Zadie Smith studied English at King's CollegeAlexandra Cameron with permission for Varsity

Zadie Smith, an alumna of King’s College Cambridge, skyrocketed to fame after the release of her first novel, White Teeth. Now a household name, the book became a staple in the world of writing, navigating cultural identity and the politics of a multi-ethnic England. Smith has recently released The Fraud, a novel that delves into history and moves away from the clear-cut fiction writing that she has done before, exploring new genres.

Was becoming an author a lifelong dream, or a job you realised you wanted later in life?

I wanted to be involved with books if I couldn’t be a singer or dancer.

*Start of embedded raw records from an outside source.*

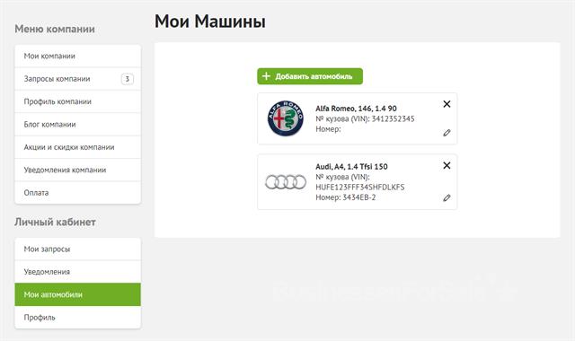The height and width of the screenshot is (341, 575).
Task: Click the highlighted Мои автомобили item
Action: coord(78,294)
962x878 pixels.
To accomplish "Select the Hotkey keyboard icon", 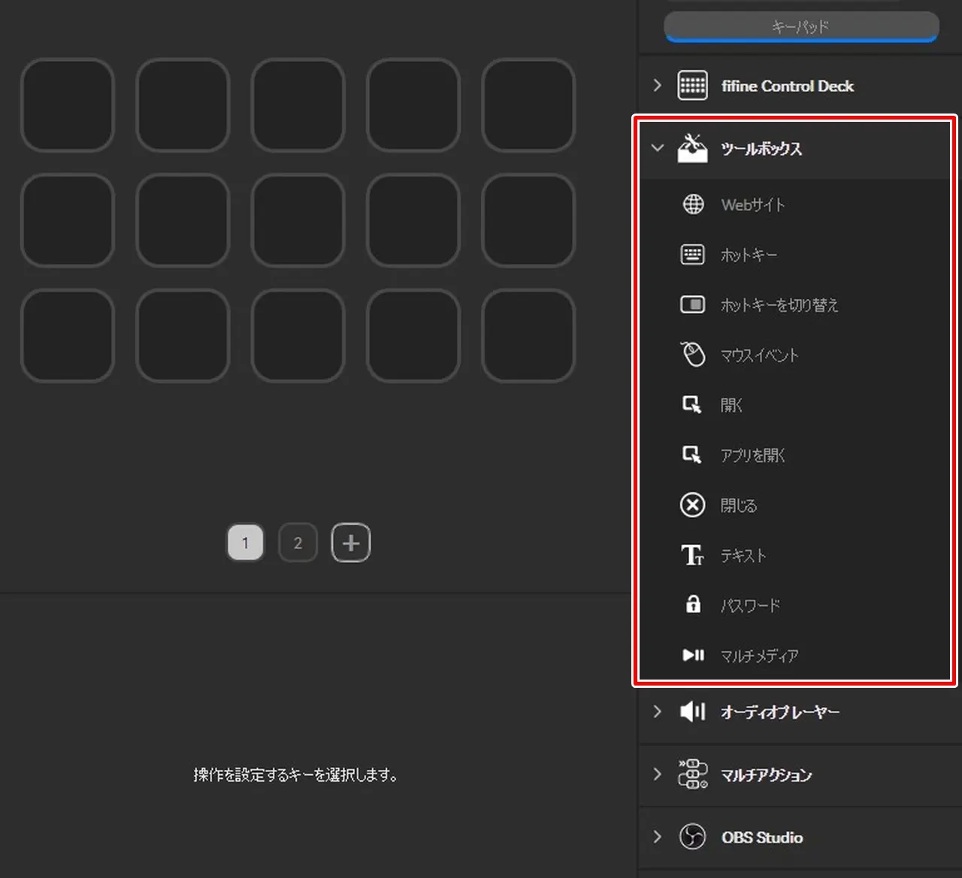I will (692, 255).
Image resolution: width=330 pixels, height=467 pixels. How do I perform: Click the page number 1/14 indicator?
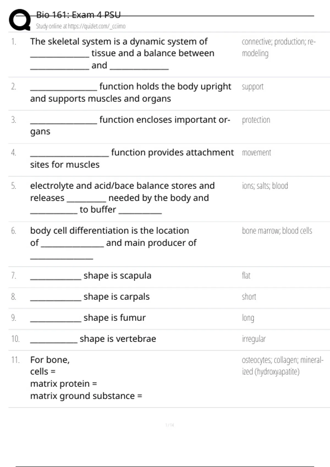click(169, 425)
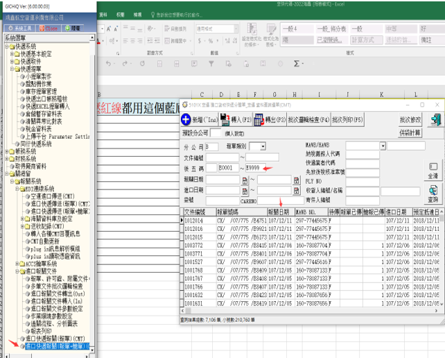This screenshot has height=358, width=445.
Task: Click the 轉出 (F3) export button
Action: point(269,119)
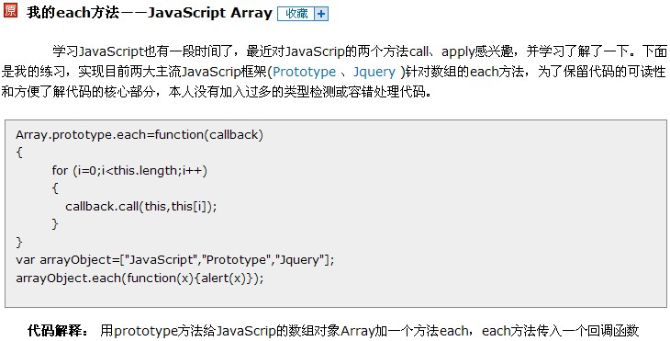
Task: Click the first opening brace in the code
Action: pyautogui.click(x=19, y=153)
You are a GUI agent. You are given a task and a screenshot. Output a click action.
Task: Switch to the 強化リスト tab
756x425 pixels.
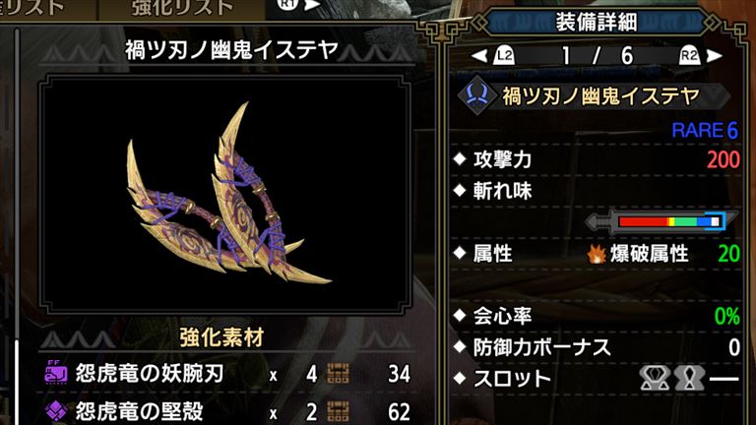point(183,8)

That was my childhood conception.

At what moment during your career did you pause and look around, realising that you’d ‘made it’?

I try not to think like that. It really doesn’t help me when I’m at my desk. I don’t think there is any final version of ‘making it’ in writing. It always feels like an unfinished and unfinishable task.

What’s your creative process like? Do you feel that it is consistent, or do you have periods where you need to take a break and then come back to your writing?

I just don’t recognise the term. I don’t think it exists for me. The way I write essays and novels is the same. It’s the same way I did my degree or my school work. I have a task in front of me and I go to my desk and I complete it. The tasks are different now because I set them myself. That I guess is the ‘creative’ part. I set myself, for example, the task of writing about the British attitude to its slave colonies in The Fraud. To me, that’s a problem I’ve set myself that I then need to ‘solve’. Creativity seems a strange word for that.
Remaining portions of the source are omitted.